■ **DIRECTIONS FOR THIS TASK**
Each line of the data needs to be transcribed exactly.

Excerpts from a dataset
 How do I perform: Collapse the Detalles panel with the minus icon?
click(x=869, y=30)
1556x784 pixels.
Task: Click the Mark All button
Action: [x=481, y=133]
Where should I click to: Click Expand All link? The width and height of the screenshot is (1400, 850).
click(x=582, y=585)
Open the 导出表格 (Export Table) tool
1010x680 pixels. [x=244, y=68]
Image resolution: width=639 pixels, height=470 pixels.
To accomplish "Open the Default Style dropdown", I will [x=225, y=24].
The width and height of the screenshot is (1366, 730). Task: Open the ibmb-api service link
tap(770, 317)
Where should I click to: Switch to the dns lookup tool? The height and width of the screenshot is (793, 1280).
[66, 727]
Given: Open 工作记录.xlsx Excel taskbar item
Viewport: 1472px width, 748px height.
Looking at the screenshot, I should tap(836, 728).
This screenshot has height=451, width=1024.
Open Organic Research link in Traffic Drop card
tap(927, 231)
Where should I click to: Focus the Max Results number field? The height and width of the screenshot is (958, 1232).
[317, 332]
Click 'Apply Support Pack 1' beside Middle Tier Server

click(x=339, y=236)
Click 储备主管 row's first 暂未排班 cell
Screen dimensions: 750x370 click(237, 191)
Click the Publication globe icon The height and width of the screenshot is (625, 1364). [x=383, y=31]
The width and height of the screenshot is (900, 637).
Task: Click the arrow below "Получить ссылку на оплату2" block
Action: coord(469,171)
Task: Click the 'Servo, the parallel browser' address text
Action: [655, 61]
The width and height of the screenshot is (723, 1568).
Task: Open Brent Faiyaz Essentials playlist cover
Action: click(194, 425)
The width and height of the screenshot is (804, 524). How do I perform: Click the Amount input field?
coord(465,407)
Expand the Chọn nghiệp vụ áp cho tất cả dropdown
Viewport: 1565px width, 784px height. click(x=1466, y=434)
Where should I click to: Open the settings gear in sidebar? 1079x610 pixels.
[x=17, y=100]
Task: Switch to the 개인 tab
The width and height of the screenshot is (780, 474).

■ **YOUR SOLUTION**
 How do I perform: Collapse the Detalles panel with the minus icon?
click(x=869, y=30)
1556x784 pixels.
Task: Click the Mark All button
Action: [x=481, y=133]
Where should I click to: Click Expand All link? The width and height of the screenshot is (1400, 850).
click(x=582, y=585)
Open the 导出表格 (Export Table) tool
1010x680 pixels. [x=244, y=68]
Image resolution: width=639 pixels, height=470 pixels.
To accomplish "Open the Default Style dropdown", I will [x=225, y=24].
The width and height of the screenshot is (1366, 730). Task: Open the ibmb-api service link
tap(770, 317)
Where should I click to: Switch to the dns lookup tool? The height and width of the screenshot is (793, 1280).
[66, 727]
Given: Open 工作记录.xlsx Excel taskbar item
Viewport: 1472px width, 748px height.
Looking at the screenshot, I should tap(836, 728).
This screenshot has height=451, width=1024.
Open Organic Research link in Traffic Drop card
tap(927, 231)
Where should I click to: Focus the Max Results number field? The height and width of the screenshot is (958, 1232).
[317, 332]
Click 'Apply Support Pack 1' beside Middle Tier Server

click(x=339, y=236)
Click 储备主管 row's first 暂未排班 cell
Screen dimensions: 750x370 click(237, 191)
Click the Publication globe icon The height and width of the screenshot is (625, 1364). [x=383, y=31]
The width and height of the screenshot is (900, 637).
Task: Click the arrow below "Получить ссылку на оплату2" block
Action: coord(469,171)
Task: Click the 'Servo, the parallel browser' address text
Action: [655, 61]
The width and height of the screenshot is (723, 1568).
Task: Open Brent Faiyaz Essentials playlist cover
Action: click(194, 425)
The width and height of the screenshot is (804, 524). How do I perform: Click the Amount input field?
coord(465,407)
Expand the Chọn nghiệp vụ áp cho tất cả dropdown
Viewport: 1565px width, 784px height. click(x=1466, y=434)
Where should I click to: Open the settings gear in sidebar? 1079x610 pixels.
[x=17, y=100]
Task: Switch to the 개인 tab
The width and height of the screenshot is (780, 474).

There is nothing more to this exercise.